The lines to retype run from the one containing "Image resolution: width=1515" through the end of the listing below. Reproduce them exactly, leaving out pictures.

/---

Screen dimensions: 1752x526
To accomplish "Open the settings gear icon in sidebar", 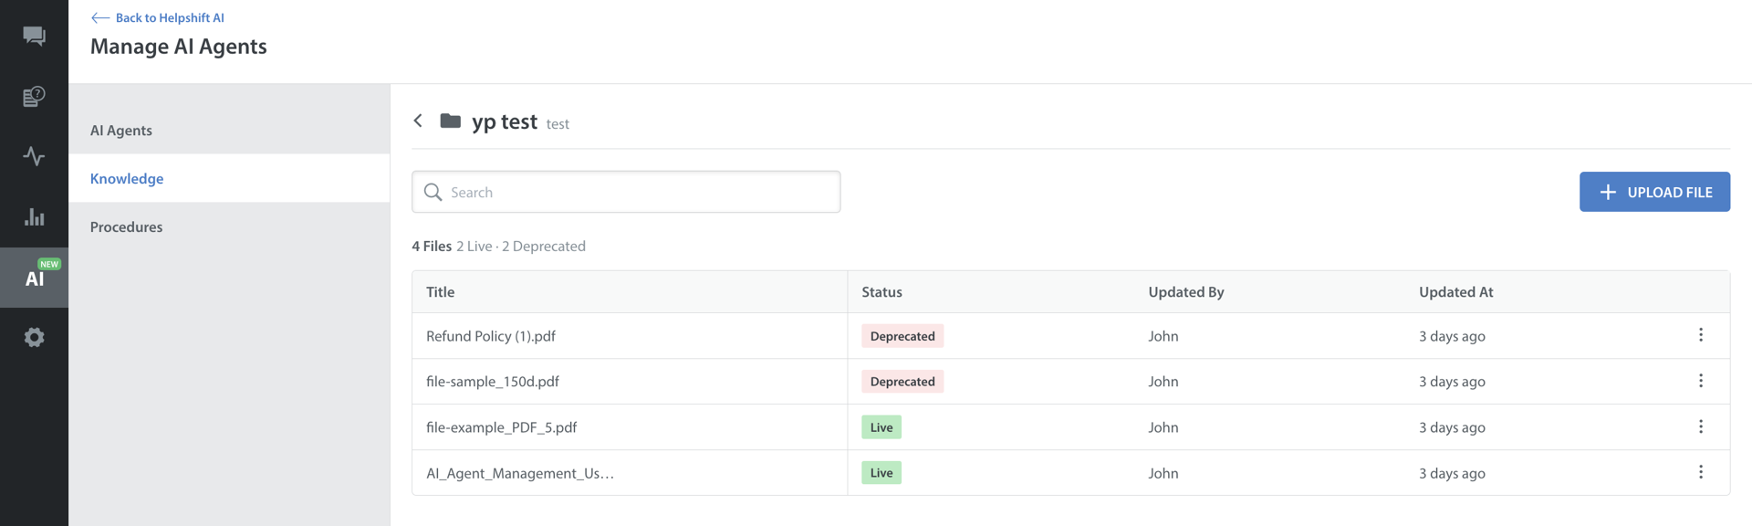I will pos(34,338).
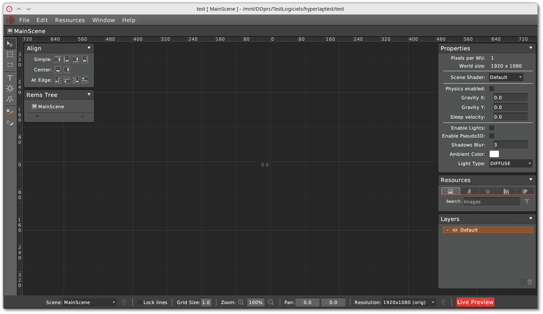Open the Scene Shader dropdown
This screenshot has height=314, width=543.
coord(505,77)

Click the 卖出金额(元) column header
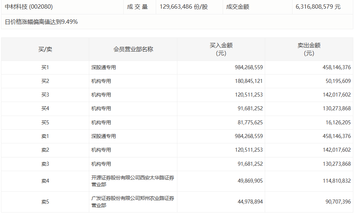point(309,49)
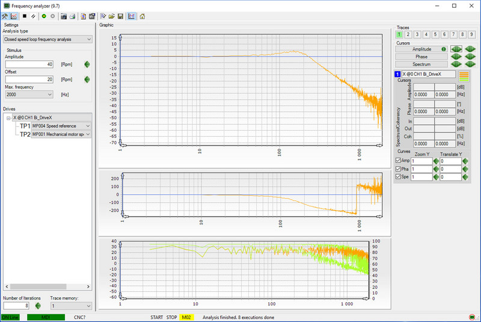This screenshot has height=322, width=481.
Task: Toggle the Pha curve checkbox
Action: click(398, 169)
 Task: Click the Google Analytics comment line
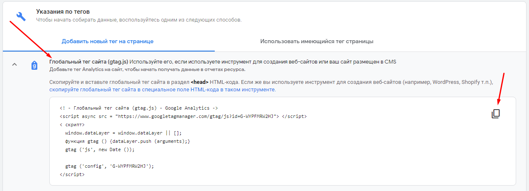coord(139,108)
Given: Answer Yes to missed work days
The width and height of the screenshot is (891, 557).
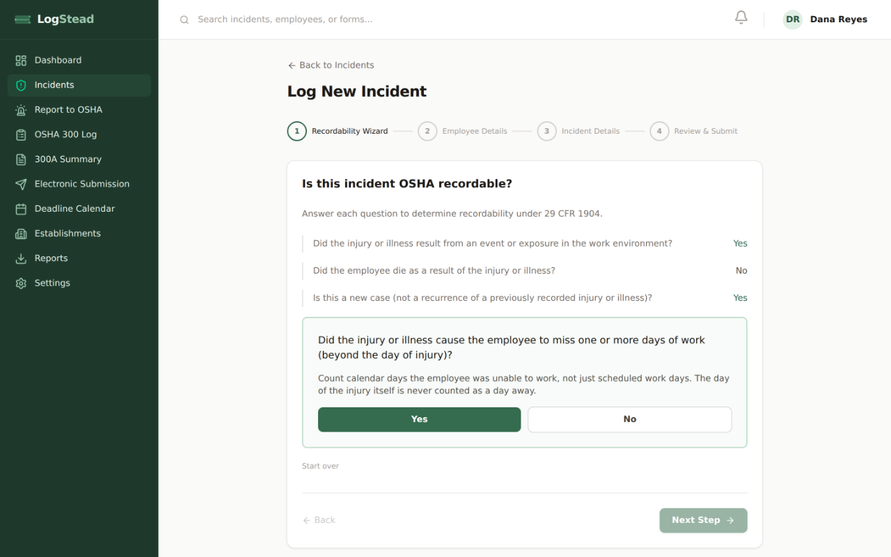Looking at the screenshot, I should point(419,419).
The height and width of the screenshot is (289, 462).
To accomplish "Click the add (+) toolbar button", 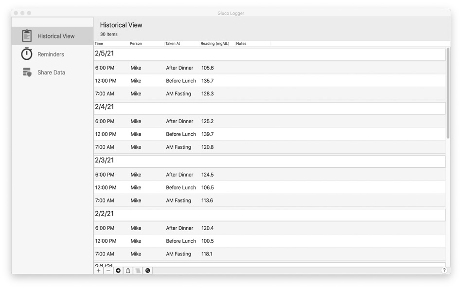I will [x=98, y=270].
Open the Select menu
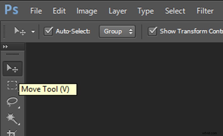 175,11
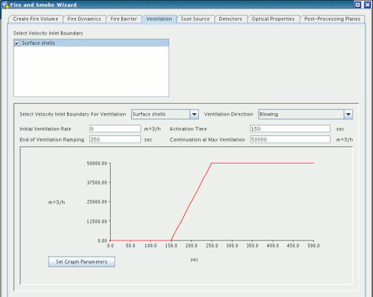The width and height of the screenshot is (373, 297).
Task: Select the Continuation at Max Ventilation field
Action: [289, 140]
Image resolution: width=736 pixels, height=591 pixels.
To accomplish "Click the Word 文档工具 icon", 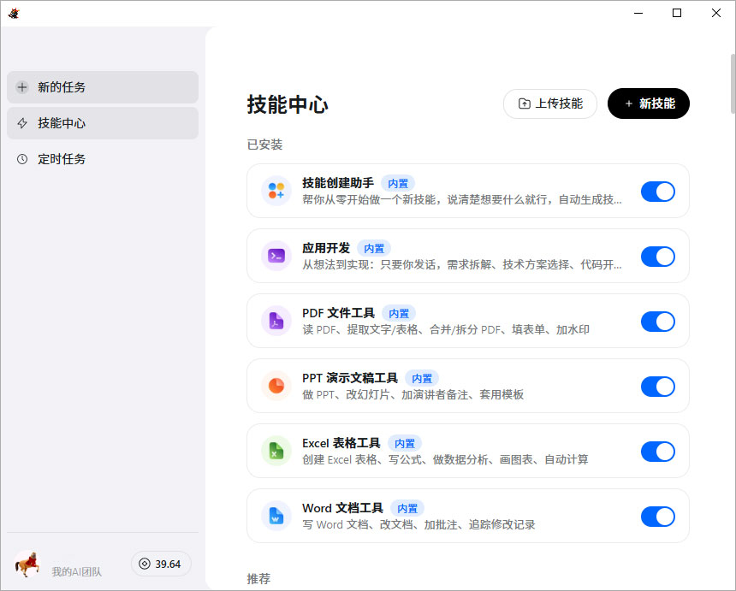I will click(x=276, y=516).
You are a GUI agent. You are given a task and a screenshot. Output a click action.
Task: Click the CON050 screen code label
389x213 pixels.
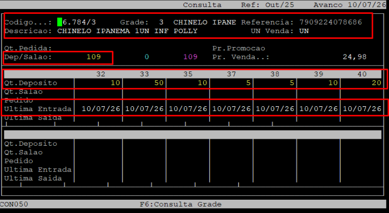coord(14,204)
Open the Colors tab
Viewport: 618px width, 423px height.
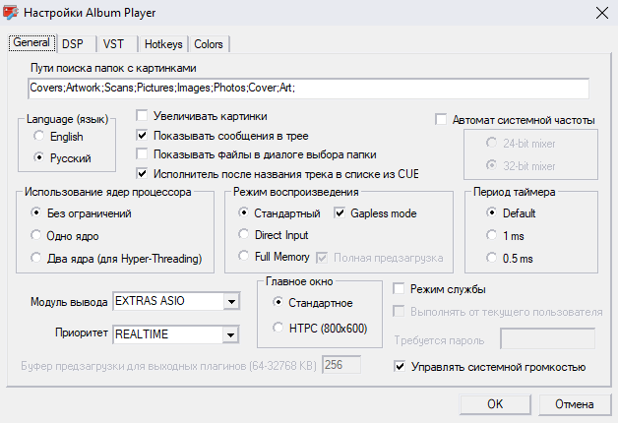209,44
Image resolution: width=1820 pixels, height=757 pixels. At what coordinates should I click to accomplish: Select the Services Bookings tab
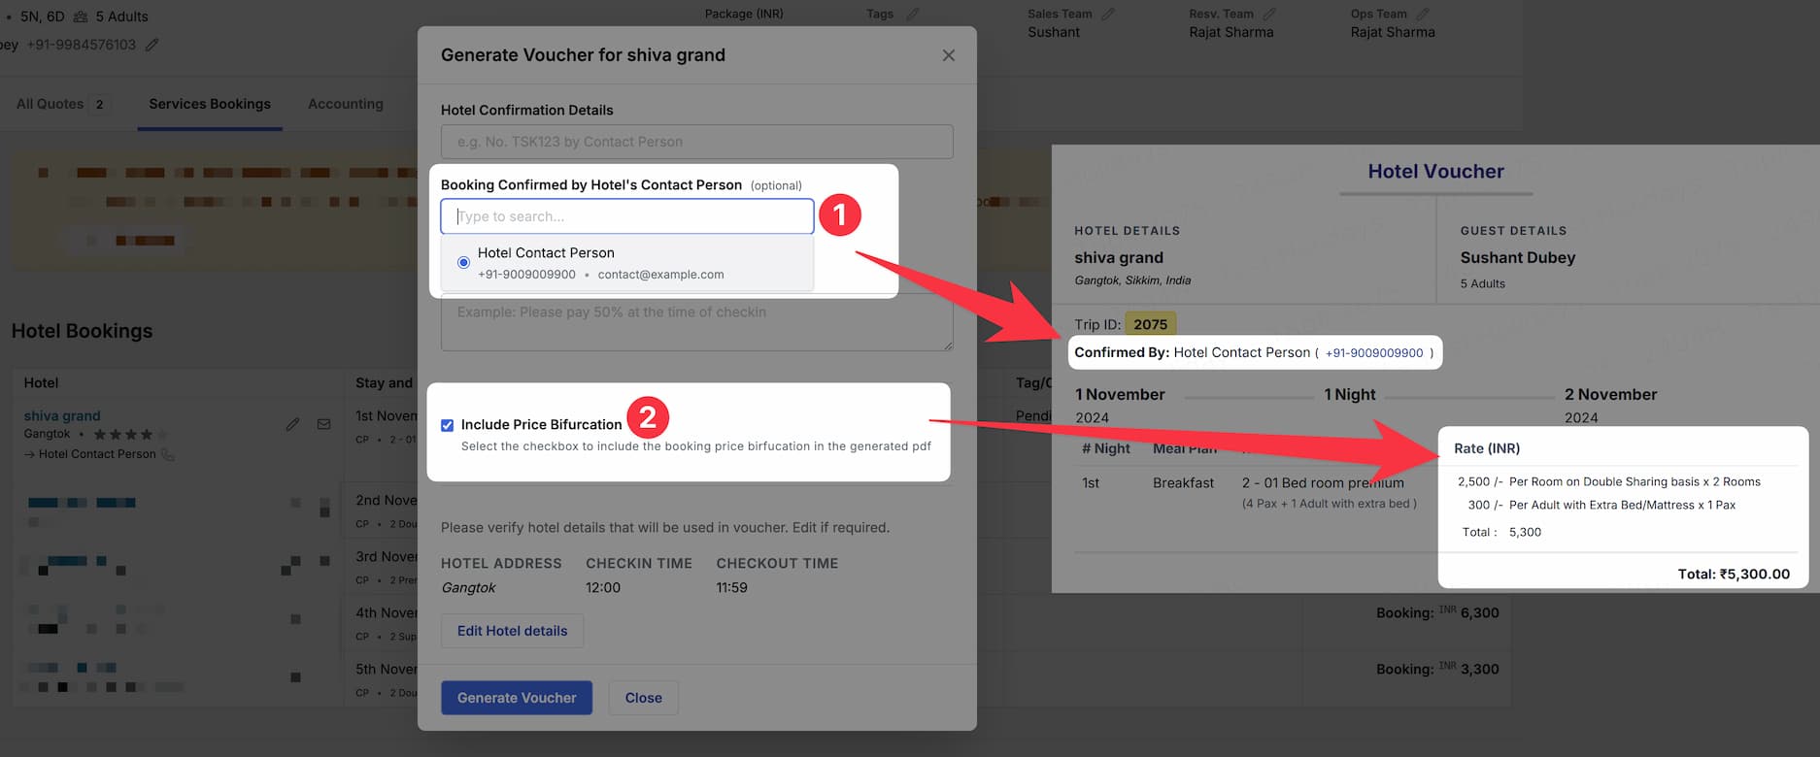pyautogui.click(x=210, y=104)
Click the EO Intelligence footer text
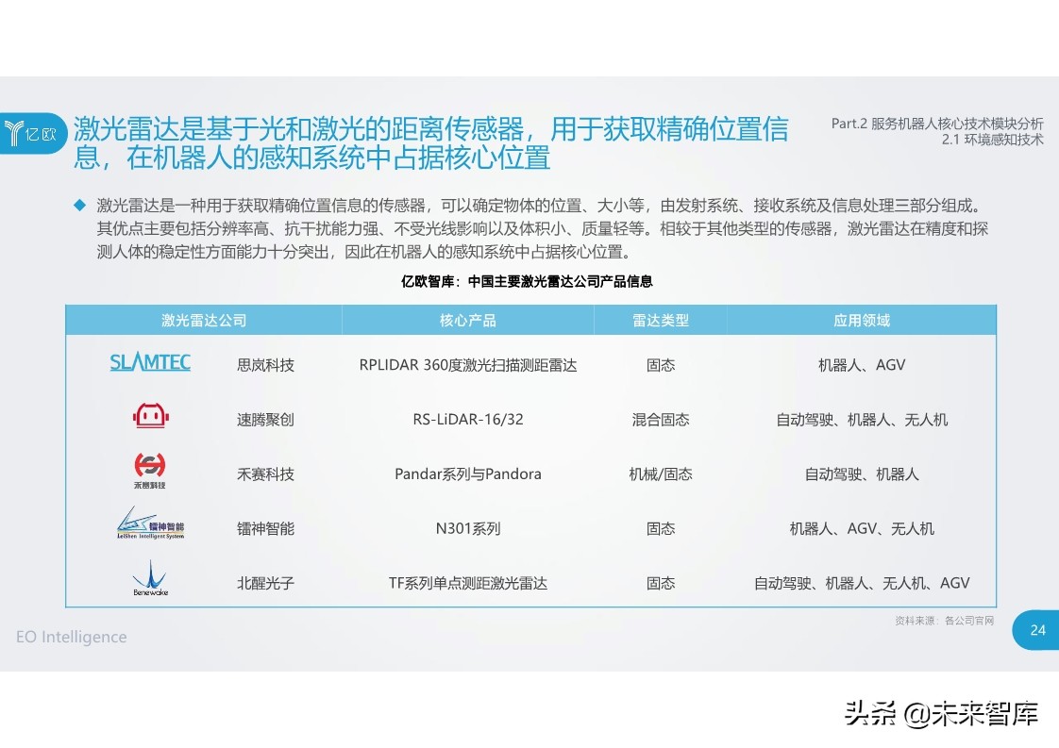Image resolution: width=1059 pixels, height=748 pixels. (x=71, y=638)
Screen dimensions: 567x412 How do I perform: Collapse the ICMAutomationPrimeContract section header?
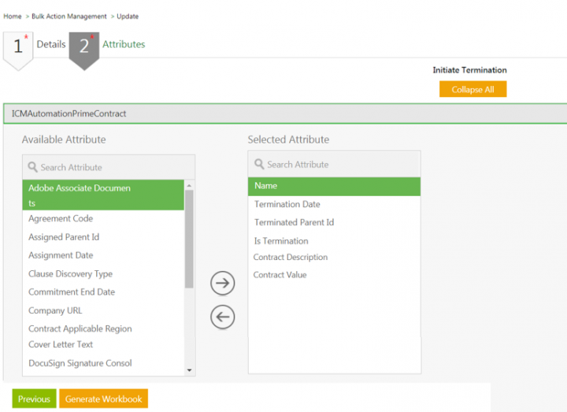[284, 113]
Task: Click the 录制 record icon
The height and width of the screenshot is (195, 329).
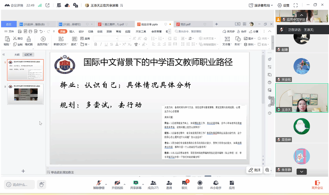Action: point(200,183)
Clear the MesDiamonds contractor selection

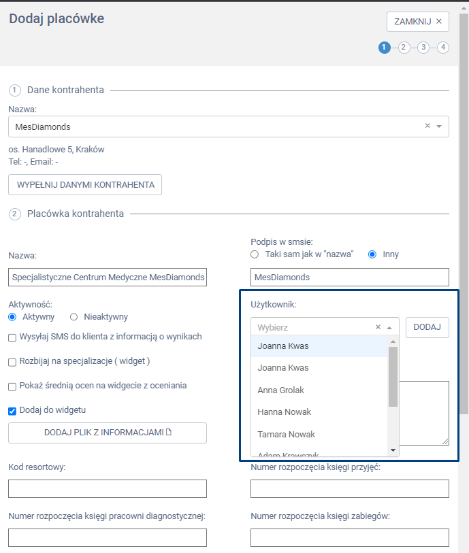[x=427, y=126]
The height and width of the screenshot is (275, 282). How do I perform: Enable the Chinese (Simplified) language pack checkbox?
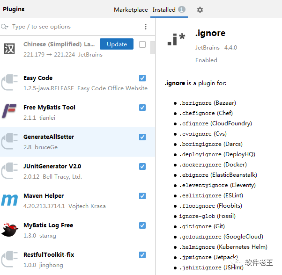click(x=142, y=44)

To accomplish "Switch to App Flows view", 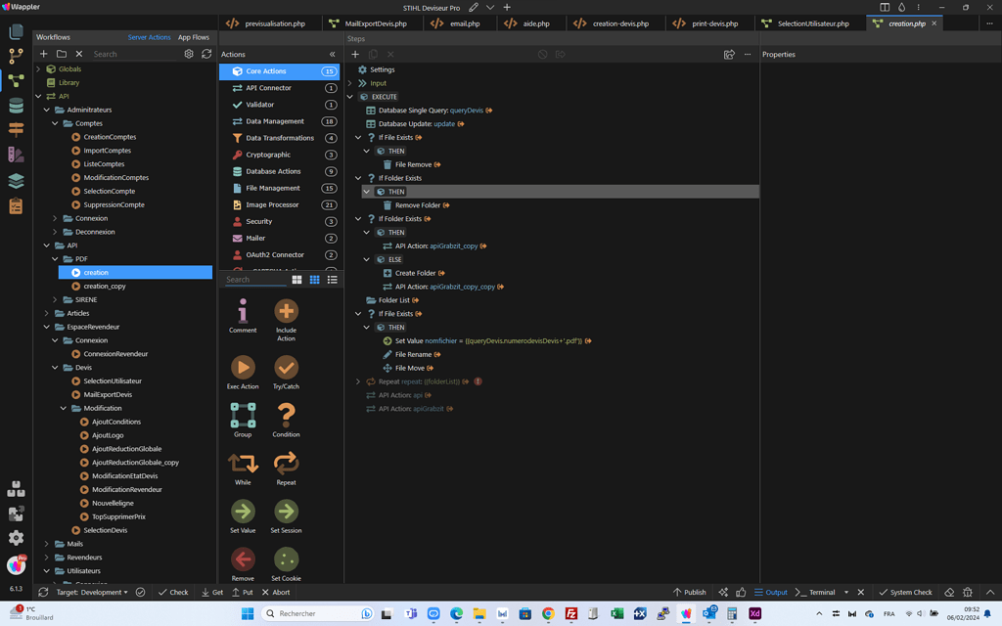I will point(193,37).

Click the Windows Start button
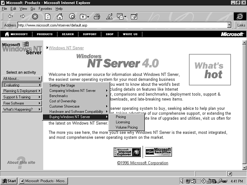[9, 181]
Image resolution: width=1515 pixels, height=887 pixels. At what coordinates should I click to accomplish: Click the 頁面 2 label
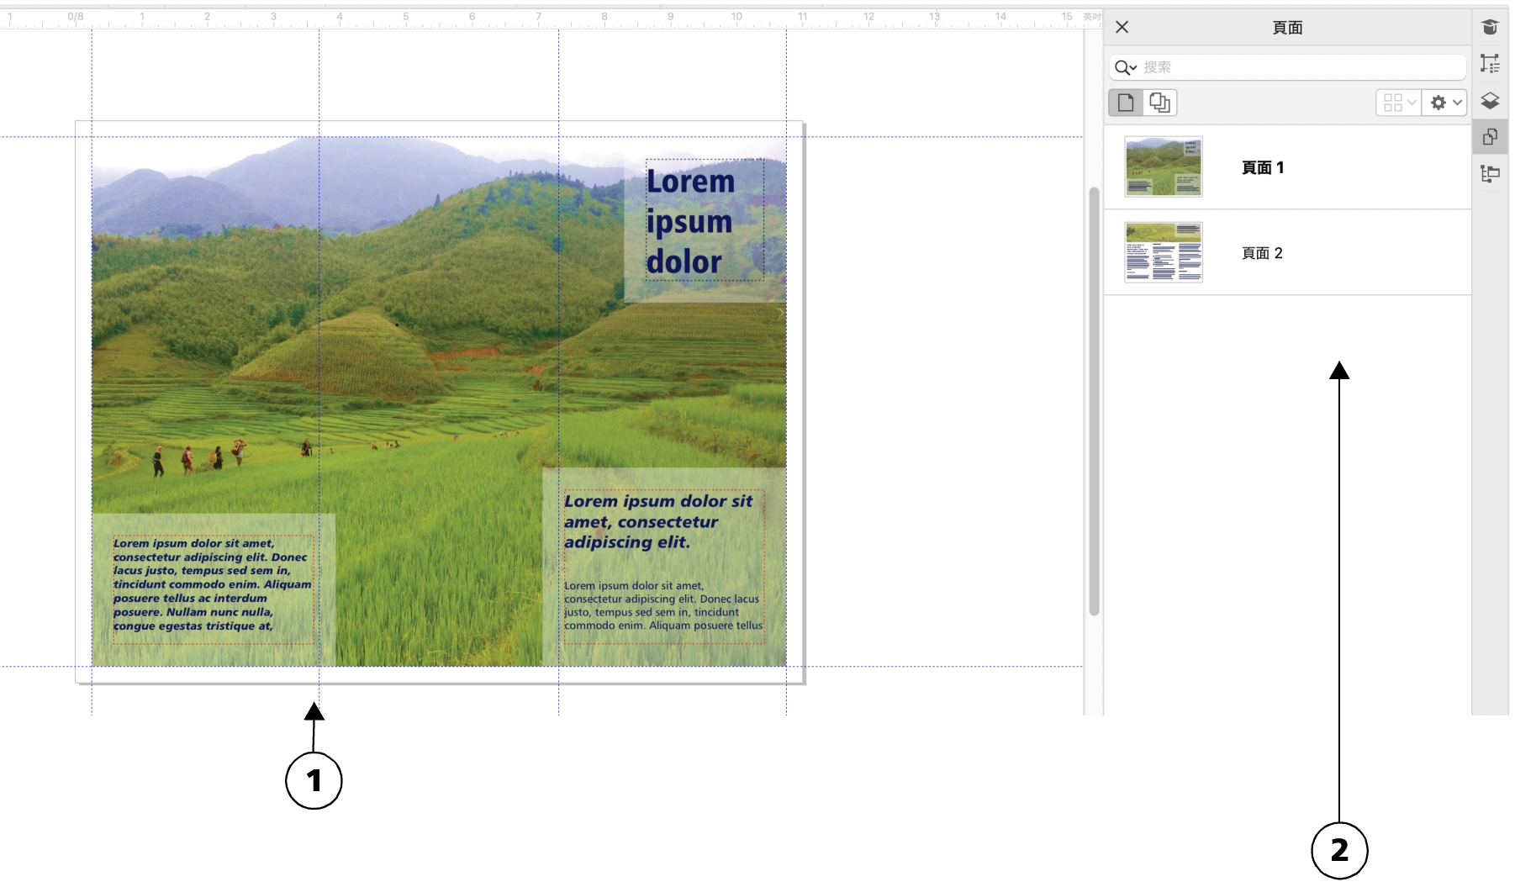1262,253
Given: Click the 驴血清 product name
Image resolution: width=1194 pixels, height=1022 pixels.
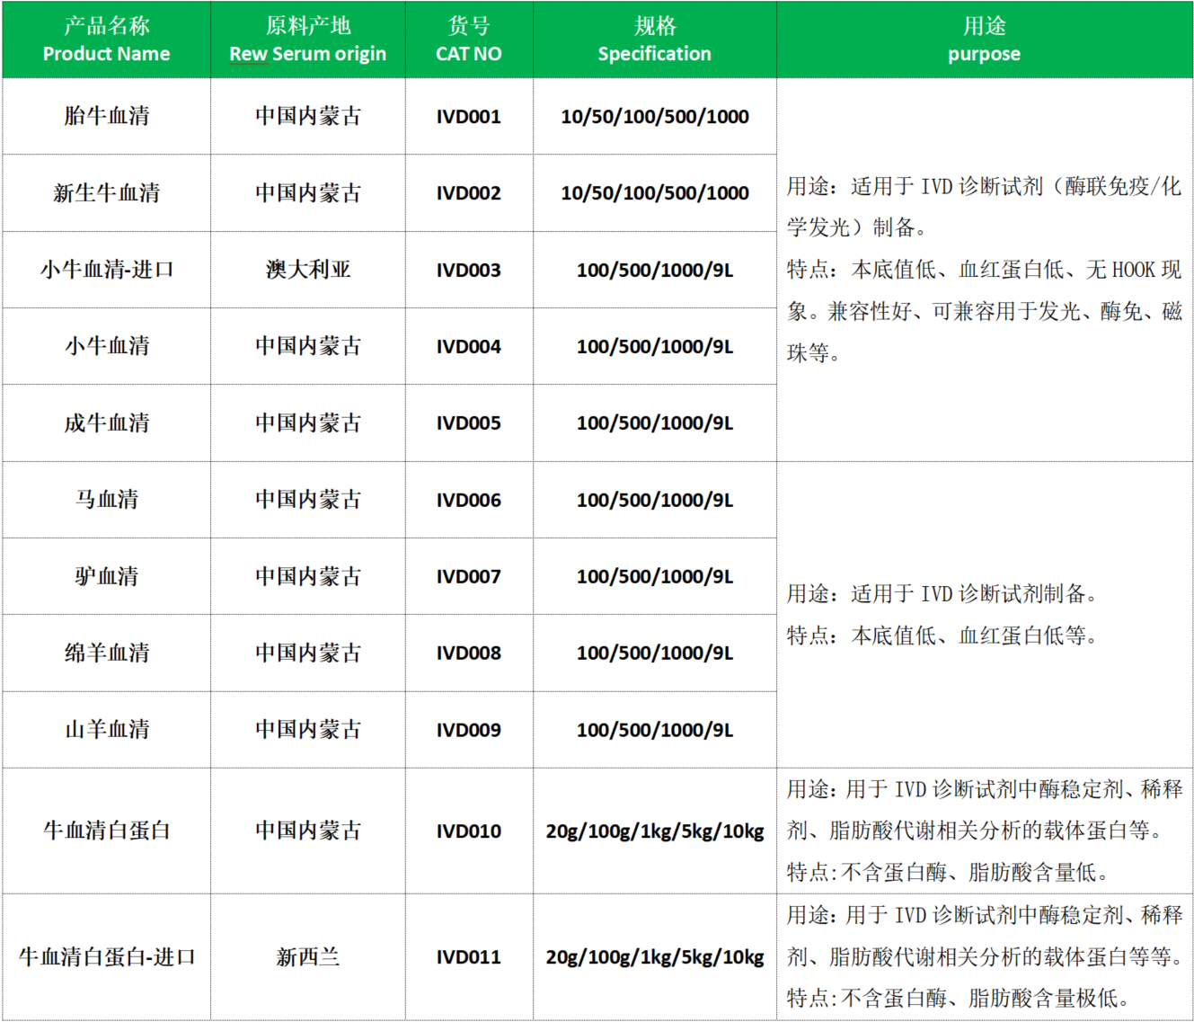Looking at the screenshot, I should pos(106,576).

\---

▸ TASK OUTPUT
Image resolution: width=1515 pixels, height=887 pixels. At what coordinates should I click to accomplish: Click the 頁面 2 label
1262,253
Given: Click the 驴血清 product name
Image resolution: width=1194 pixels, height=1022 pixels.
Looking at the screenshot, I should pos(106,576).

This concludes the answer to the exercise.